Non c'è pace per Joshua Kimmich: dopo aver saltato le sfide contro Liechtenstein e Armenia con la sua Germania a causa della quarantena obbligatoria per aver avuto dei contatti col compagno di squadra e connazionale Niklas Süle (positivo al Covid-19), non potrà scendere in campo nemmeno nelle prossime due sfide del Bayern Monaco.
Il centrocampista tedesco, che ha scelto di non vaccinarsi, è rientrato nuovamente in quarantena dopo essere stato in contatto con una persona positiva. Oltre alla sfida con l'Augsburg di stasera, Kimmich non sarà a disposizione di Nagelsmann nemmeno per la trasferta europea di Kiev contro la Dinamo di martedì sera.

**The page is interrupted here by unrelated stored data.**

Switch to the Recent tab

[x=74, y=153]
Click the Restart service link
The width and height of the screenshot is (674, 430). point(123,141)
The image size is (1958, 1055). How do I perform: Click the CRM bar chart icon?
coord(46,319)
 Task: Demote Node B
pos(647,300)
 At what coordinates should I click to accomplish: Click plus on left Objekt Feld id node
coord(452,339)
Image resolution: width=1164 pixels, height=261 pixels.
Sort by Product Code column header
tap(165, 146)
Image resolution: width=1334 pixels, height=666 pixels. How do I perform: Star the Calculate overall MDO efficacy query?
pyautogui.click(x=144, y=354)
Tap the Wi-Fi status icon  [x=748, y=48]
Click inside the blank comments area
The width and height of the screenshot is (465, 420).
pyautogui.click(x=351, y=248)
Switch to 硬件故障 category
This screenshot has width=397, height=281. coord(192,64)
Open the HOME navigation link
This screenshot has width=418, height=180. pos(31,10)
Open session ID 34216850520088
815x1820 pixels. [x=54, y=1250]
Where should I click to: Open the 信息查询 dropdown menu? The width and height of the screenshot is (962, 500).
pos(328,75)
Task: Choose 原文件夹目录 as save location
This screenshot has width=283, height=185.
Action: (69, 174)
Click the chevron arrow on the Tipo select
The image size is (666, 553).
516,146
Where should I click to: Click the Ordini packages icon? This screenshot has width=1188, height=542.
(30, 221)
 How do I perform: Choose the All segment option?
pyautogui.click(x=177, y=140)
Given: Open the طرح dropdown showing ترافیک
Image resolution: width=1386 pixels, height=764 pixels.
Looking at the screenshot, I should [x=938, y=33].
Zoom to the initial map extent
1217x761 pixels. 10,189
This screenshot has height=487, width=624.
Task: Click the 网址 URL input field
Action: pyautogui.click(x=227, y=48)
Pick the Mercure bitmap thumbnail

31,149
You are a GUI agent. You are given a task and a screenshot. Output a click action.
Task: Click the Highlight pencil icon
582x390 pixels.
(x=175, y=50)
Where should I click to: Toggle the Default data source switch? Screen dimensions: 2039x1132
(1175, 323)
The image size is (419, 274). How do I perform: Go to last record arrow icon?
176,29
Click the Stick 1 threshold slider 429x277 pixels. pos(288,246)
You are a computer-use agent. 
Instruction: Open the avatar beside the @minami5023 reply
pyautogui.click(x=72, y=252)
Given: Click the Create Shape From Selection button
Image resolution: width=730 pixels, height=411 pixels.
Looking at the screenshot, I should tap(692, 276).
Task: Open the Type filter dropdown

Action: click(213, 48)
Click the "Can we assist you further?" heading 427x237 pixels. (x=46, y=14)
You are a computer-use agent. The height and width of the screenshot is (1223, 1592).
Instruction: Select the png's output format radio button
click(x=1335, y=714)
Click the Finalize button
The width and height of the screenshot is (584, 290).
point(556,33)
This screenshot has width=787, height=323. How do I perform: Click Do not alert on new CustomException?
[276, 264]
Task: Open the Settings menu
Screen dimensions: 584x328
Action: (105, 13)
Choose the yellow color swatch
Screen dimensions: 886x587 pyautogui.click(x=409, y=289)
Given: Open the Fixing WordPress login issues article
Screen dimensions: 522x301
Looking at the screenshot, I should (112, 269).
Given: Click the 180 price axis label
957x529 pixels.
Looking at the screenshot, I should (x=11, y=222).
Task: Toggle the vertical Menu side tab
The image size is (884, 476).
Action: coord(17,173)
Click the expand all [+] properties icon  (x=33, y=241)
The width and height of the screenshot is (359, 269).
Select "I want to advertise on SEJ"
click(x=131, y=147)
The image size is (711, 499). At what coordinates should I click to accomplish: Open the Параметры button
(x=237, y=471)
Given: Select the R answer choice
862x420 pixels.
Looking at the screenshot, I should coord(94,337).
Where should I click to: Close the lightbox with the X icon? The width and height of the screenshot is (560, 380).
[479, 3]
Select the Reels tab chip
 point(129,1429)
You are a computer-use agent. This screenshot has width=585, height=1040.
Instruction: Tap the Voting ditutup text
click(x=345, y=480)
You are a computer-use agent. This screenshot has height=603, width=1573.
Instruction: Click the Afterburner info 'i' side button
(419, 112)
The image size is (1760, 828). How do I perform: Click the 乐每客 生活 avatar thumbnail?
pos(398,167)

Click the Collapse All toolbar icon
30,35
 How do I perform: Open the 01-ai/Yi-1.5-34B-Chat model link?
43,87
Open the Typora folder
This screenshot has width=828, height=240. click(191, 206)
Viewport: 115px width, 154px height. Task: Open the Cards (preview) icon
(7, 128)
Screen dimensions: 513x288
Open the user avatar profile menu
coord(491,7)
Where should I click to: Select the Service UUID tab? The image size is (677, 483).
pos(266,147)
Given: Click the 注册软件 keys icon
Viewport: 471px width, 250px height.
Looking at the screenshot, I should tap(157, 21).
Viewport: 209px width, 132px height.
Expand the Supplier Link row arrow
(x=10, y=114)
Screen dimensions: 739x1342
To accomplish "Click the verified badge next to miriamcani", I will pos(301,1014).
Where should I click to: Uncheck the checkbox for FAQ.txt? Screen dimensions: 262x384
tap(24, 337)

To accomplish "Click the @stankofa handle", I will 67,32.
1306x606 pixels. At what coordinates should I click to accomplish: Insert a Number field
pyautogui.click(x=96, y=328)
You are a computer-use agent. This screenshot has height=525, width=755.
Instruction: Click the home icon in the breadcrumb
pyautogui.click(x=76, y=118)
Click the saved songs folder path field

Una notizia che segue quella relativa al divieto imposto da una legge bavarese agli hotel di ospitare persone non vaccinate, come Kimmich appunto. In Baviera, il calciatore - così come tutte le persone non immunizzate - dovrebbe sottoporsi a una quarantena di 7 giorni, prima di un tampone. A tal proposito, il Governo Federale teutonico potrebbe rendere obbligatorio il vaccino per tutti gli atleti professionisti.
Il Bayern in totale conta attualmente due positivi: oltre a Süle c'è anche il 21enne terzino Josip Stanisic.